Writer Frank Cappello noted that, through the numerous drafts and changing of the story, that this inconsistency slipped through. Some of the journalists on hand suggested that an angel of Gabriel’s might could effect a fleshly manifestation while not abandoning its position, and that seemed to settle most everybody down.
All of these problems seem to have the same cause: too many chefs in the kitchen. Brodbin and Cappello both talked about how many other hands were involved in the crafting of the script — Cappello noticed that an obscure moment removed from an earlier draft appeared in the comic book adaptation, one he’d almost forgotten — and in doing so, ideas got muddled and hilarity ensued.

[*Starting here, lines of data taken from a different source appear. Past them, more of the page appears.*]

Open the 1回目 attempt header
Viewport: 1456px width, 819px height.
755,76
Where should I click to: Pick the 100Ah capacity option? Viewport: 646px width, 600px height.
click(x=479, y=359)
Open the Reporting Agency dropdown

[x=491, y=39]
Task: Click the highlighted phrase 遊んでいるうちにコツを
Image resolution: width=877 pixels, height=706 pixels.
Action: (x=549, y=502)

These issues only slightly detract from the accomplishments of the work: Gavin Rossdale is deliciously menacing as the “half-breed” demon Balthazar, and Shia LeBeouf’s snarky turn as Chas is made all the more poignant by the character’s final disposition. Rachel Weisz is, by turns, vulnerable and defiant as Detective Angela Dodson, and great supporting roles by Pruitt Taylor Vince, Hounsou and Peter Stormare as the Lightbringer himself. Even the sometimes wooden Keanu Reeves has a kind of sardonic deadpan charm appropriate for the character.

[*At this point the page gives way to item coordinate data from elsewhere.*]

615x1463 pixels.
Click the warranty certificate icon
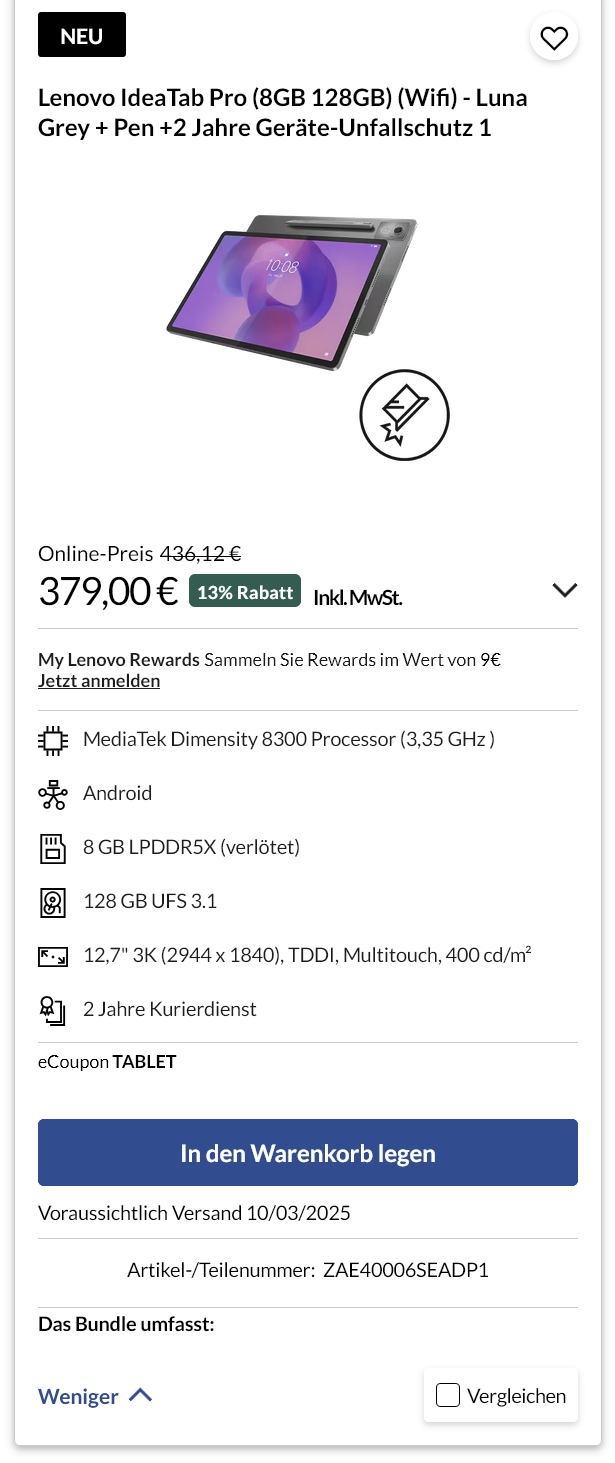coord(52,1010)
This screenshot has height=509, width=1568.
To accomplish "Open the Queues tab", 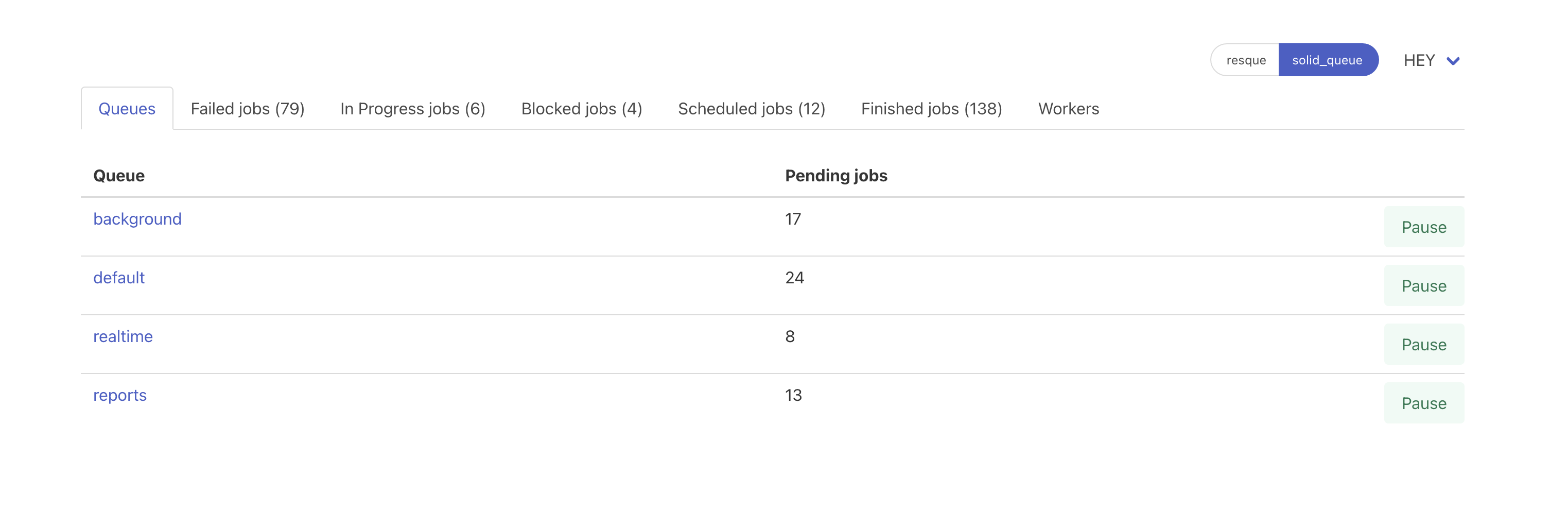I will [x=127, y=109].
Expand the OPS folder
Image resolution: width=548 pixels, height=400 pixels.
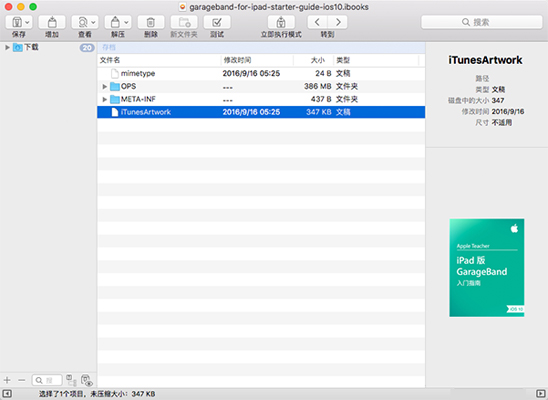click(104, 86)
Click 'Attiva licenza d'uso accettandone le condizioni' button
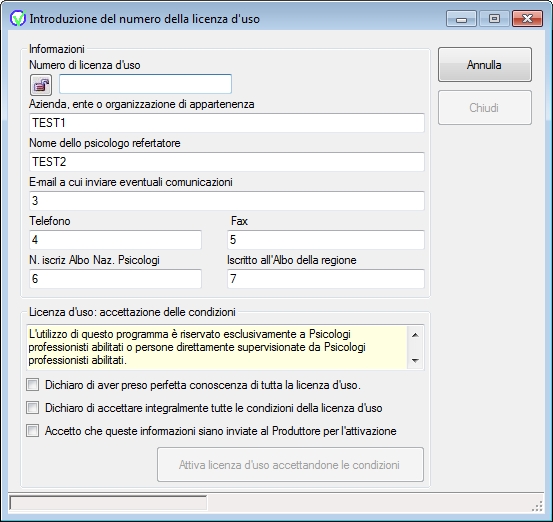Image resolution: width=553 pixels, height=522 pixels. coord(290,465)
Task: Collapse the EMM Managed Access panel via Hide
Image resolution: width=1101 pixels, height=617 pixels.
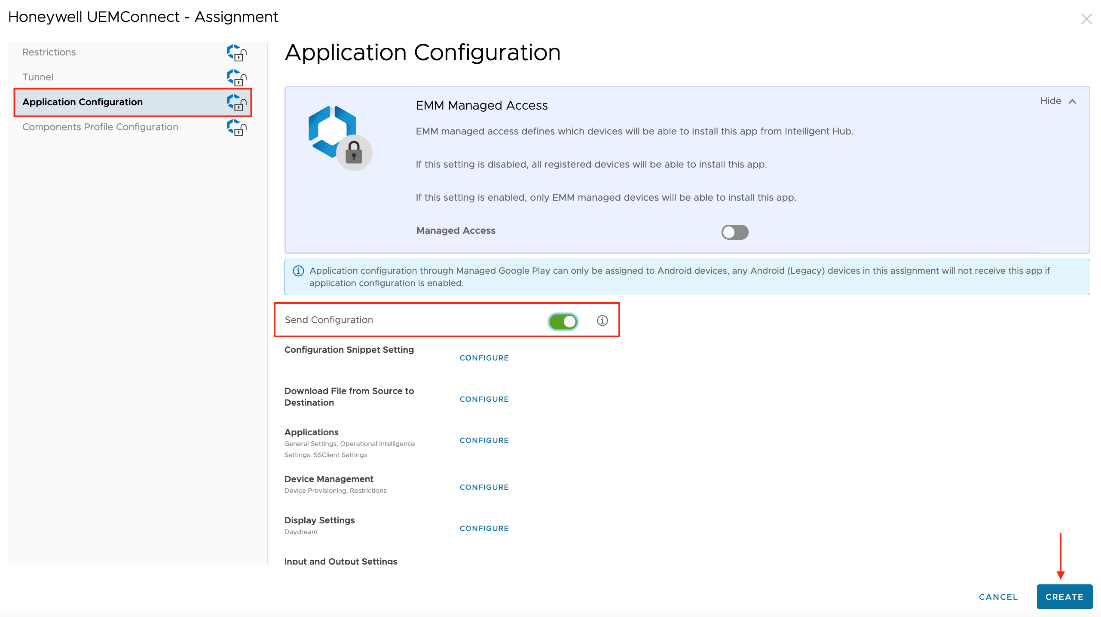Action: click(1058, 101)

The various inadvertant “homages” (you’ll probably recognize moments from “Aliens” and “The Exorcist” in the exorcism scene, “The Matrix” in Balthazar’s mirror moment, “Men in Black” with the Spear of Destiny’s carrier, “Blade” in the demon-heavy scene at the hospital, and so on) don’t take away from the really dazzling array of images, from the “always decaying” look inside hell to the “brainless” soldier demons to the wonderful scene where the Devil shatters glass in slow motion and walks through the shards like they were harmless raindrops. This film is unabashedly pretty, and that can distract you from the concerns about the script if you’re feeling forgiving.
When pressed by a Warner Brothers executive, I said this film was a 6.5 out of 10 … and if that’s good enough for you, or if you like “scary” movies that don’t get too complicated intellectually, or if you just like visual spectacles, well, you’re gonna like this movie.